=== Begin Enclosure ===

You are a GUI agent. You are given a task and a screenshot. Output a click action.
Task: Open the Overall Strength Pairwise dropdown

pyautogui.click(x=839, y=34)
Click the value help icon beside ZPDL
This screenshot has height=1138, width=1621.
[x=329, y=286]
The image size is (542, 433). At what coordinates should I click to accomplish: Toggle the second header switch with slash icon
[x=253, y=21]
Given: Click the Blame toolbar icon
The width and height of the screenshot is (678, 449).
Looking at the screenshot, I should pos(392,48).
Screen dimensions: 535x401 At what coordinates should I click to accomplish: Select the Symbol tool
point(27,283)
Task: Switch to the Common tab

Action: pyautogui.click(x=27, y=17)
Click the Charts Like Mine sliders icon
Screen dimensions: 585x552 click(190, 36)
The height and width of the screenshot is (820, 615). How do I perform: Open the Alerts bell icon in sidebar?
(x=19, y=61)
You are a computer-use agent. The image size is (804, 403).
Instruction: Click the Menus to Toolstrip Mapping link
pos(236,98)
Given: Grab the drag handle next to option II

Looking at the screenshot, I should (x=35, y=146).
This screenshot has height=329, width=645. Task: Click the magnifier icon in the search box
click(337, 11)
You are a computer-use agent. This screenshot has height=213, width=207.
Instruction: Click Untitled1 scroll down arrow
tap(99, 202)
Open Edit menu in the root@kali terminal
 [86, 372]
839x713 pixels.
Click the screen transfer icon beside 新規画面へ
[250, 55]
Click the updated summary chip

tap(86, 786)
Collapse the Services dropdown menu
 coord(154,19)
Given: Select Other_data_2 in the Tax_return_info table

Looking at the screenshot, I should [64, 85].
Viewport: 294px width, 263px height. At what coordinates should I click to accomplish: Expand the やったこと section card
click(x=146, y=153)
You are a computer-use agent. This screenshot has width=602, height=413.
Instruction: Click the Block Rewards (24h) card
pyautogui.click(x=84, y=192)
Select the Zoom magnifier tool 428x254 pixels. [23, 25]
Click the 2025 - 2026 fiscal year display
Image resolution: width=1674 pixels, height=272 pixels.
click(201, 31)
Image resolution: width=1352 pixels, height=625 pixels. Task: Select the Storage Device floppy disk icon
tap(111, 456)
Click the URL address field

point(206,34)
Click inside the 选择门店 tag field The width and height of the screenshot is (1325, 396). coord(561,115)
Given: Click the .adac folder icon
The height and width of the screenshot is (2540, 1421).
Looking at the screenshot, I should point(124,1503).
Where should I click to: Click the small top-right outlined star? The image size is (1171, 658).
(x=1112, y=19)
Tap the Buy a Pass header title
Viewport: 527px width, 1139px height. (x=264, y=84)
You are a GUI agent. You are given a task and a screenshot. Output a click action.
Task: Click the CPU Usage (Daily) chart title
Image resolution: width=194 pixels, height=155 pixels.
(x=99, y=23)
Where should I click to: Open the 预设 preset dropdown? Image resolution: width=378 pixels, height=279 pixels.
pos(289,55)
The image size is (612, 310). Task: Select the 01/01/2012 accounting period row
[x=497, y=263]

=== End Enclosure ===

__ACTIVITY__.
Using the material above, report each line where "computer" occurs.

__SOLUTION FOR THIS EXERCISE__.
You are a computer-use agent. The image size is (804, 403).
You are a computer-use agent. This screenshot has height=213, width=207.
You are a computer-use agent. This screenshot has width=602, height=413.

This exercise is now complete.